Who Are Sikhs?

Sikhs are an ethno-religious community founded over five hundred years ago by Guru Nanak, the first of the ten Sikh gurus, in the Punjab region of the Indian subcontinent.

 

Sikhs have lived in Australia in small numbers since the 1830s. We fought for the allied forces in both world wars, and even as Anzacs in Gallipoli. While Sikhs make up only 0.5 percent of the Australian population today, they are the nation's fastest growing and fifth largest religion.

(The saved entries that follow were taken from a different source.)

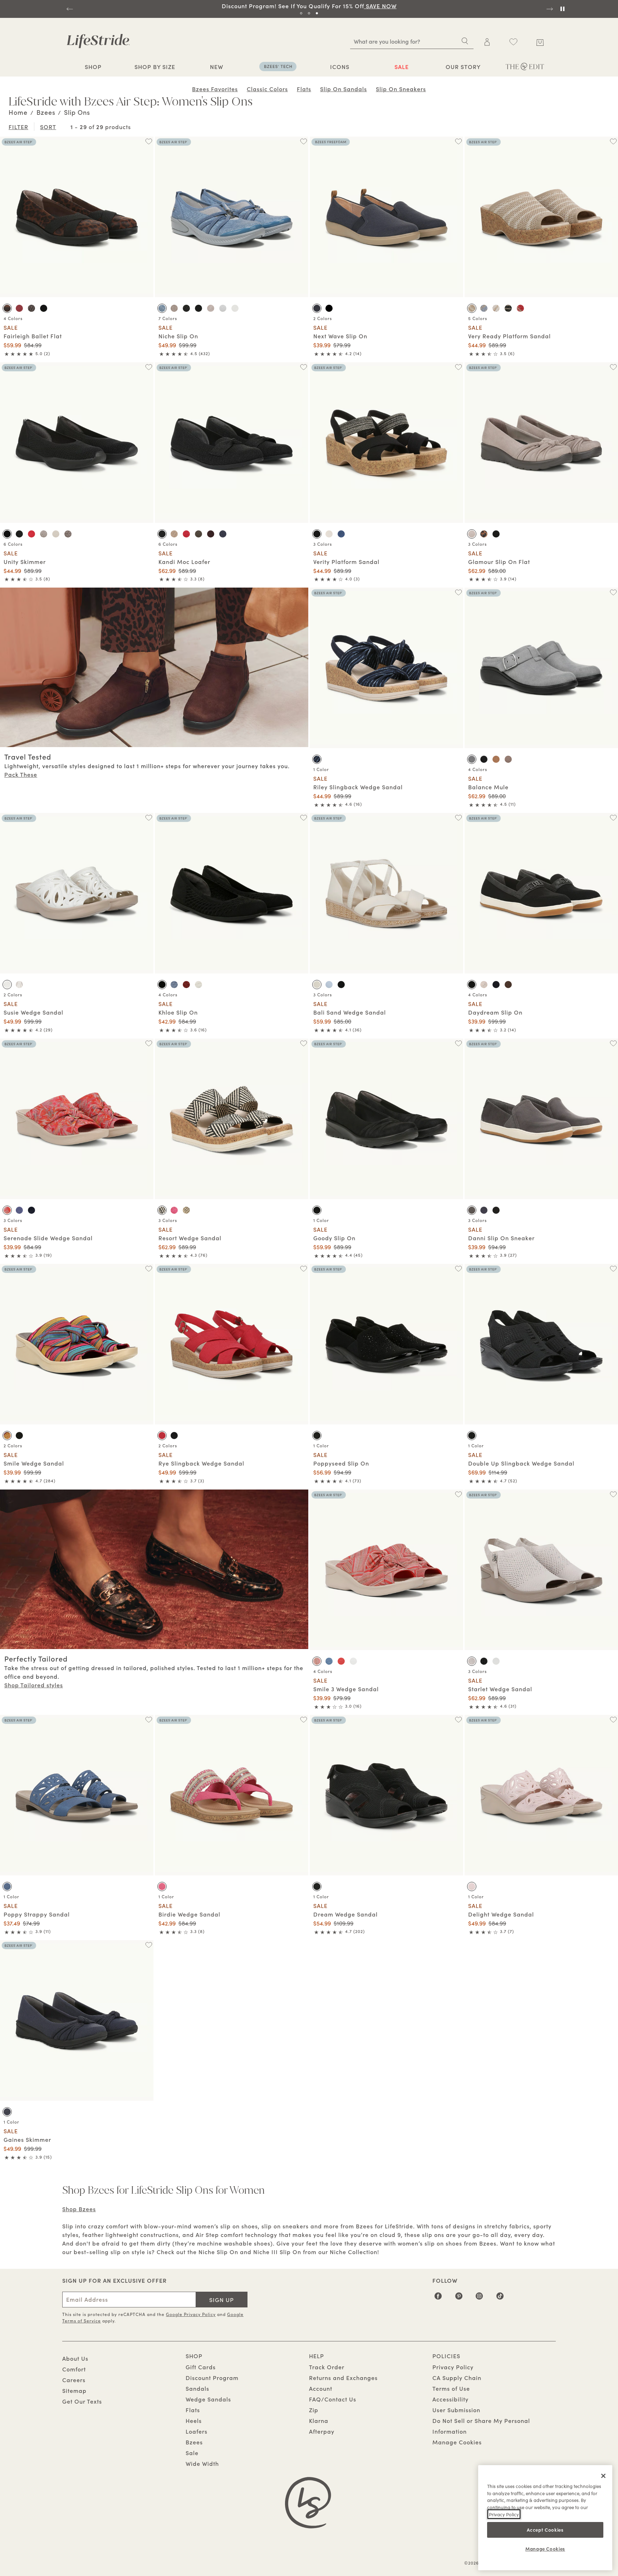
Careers (73, 2380)
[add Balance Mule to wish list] (613, 592)
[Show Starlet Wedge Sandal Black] (483, 1661)
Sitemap (74, 2390)
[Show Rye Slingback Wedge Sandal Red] (162, 1435)
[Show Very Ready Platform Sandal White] (496, 308)
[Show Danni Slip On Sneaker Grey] (471, 1210)
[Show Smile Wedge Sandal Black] (19, 1435)
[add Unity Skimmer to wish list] (148, 367)
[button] (105, 66)
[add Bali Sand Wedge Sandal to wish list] (458, 818)
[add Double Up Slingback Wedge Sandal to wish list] (613, 1269)
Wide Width (202, 2463)
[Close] (603, 2476)
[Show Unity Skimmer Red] (31, 534)
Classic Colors (267, 89)
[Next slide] (549, 9)
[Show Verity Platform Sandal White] (329, 534)
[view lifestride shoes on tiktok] (500, 2298)
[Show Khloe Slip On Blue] (174, 984)
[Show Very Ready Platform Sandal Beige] (471, 308)
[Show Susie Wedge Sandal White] (7, 984)
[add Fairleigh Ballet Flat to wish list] (148, 141)
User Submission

Sikhs are perhaps most recognisable by our turbans, one of the five articles of faith a baptised Sikh should wear on their body.

 

Baptised Sikhs don't cut their hair, letting it grow naturally as a sign of respect to God. Wrapping a turban around our long hair is not only practical, but forms a spiritual crown that centres the energy stored within the hair. We also wear a steel bracelet to symbolise the oneness of God, a wooden comb to keep our hair clean, special undergarments for modesty and a ceremonial sword that shows our willingness to fight against injustice.

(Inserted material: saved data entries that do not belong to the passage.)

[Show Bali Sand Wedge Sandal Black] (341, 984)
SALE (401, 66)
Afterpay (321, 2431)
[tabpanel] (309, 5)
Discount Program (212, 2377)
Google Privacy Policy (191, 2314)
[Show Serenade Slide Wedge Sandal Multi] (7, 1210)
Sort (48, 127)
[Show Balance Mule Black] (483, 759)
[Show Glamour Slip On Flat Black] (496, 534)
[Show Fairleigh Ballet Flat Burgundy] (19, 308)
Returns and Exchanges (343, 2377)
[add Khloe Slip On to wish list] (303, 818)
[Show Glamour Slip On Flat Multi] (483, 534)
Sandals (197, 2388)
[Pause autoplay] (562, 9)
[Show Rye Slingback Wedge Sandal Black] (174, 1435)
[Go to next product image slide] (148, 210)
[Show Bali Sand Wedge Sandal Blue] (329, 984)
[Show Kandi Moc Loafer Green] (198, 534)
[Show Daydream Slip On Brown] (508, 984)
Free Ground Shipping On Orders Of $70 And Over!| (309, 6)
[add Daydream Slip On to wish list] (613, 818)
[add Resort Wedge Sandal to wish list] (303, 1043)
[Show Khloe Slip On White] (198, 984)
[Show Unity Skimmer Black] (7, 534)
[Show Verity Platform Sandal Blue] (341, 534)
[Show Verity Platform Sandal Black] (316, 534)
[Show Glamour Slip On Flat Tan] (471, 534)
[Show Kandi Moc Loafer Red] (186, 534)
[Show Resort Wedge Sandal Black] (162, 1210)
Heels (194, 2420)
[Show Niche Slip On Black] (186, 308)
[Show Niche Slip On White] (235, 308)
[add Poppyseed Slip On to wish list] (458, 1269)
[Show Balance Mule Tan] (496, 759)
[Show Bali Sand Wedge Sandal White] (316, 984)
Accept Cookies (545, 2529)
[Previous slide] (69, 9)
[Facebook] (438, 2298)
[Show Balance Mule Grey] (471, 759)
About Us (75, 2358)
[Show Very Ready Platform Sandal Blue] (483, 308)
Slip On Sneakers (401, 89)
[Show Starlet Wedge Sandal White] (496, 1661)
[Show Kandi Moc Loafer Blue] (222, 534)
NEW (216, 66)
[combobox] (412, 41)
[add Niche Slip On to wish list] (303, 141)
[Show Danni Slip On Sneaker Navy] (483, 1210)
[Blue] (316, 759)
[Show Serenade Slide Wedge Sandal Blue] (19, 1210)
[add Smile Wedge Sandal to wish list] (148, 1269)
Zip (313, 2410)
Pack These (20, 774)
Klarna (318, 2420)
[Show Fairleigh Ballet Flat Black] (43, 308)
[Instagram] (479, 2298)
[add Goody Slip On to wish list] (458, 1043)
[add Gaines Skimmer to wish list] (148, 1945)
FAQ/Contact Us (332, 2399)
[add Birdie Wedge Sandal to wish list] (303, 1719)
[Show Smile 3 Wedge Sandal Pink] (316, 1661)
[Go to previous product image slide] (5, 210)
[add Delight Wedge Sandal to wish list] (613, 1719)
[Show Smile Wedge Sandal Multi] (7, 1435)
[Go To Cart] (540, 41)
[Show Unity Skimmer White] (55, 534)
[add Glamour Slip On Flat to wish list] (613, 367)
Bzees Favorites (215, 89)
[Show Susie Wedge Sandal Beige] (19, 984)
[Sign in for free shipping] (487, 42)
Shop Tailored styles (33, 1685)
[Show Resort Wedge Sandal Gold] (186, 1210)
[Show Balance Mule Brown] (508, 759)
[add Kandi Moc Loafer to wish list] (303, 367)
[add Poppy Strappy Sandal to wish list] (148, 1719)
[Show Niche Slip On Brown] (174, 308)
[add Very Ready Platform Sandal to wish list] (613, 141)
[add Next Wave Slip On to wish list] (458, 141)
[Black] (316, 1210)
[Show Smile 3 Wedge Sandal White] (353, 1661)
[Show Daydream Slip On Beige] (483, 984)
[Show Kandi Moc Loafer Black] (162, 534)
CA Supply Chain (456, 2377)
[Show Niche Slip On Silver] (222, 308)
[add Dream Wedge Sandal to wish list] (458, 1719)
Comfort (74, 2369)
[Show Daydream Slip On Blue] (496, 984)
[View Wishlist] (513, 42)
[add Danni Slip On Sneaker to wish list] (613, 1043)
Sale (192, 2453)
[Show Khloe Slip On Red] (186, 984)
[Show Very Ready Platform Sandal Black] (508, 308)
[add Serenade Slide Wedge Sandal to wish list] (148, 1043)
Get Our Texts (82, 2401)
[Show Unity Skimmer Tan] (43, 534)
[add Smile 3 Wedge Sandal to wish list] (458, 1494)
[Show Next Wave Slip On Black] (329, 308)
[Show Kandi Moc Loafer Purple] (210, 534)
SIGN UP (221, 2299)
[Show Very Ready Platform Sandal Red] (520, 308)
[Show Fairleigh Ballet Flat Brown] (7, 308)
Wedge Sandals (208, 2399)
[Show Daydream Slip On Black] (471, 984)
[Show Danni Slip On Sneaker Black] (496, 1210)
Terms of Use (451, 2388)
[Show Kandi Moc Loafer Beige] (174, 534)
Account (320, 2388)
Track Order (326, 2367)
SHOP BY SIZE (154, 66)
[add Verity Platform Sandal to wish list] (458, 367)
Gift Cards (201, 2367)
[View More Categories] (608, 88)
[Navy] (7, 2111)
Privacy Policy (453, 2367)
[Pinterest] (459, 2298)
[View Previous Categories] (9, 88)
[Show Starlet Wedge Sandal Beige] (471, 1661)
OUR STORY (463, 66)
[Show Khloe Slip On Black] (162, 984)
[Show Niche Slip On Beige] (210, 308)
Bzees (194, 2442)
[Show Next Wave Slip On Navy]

The Sikh faith has always had a strong focus on social justice and equality. Selfless service to the community, or seva, is one of the core tenets of Sikhism. Sikhs are called to help people of all faiths and backgrounds. And since the very beginning, the Sikh gurus taught that men and women are equal. Both women and men are deserving of full rights, and can participate equally in all aspects of worship.

We have a strong tradition of langar, or running community kitchens in our temples. People from all walks of life, regardless of their race, ethnicity, religion or social status, are welcome to enjoy a free vegetarian meal with us as equals in our places of worship.

These are the values that drive Turbans 4 Australia to pursue a more just, equal and tolerant society.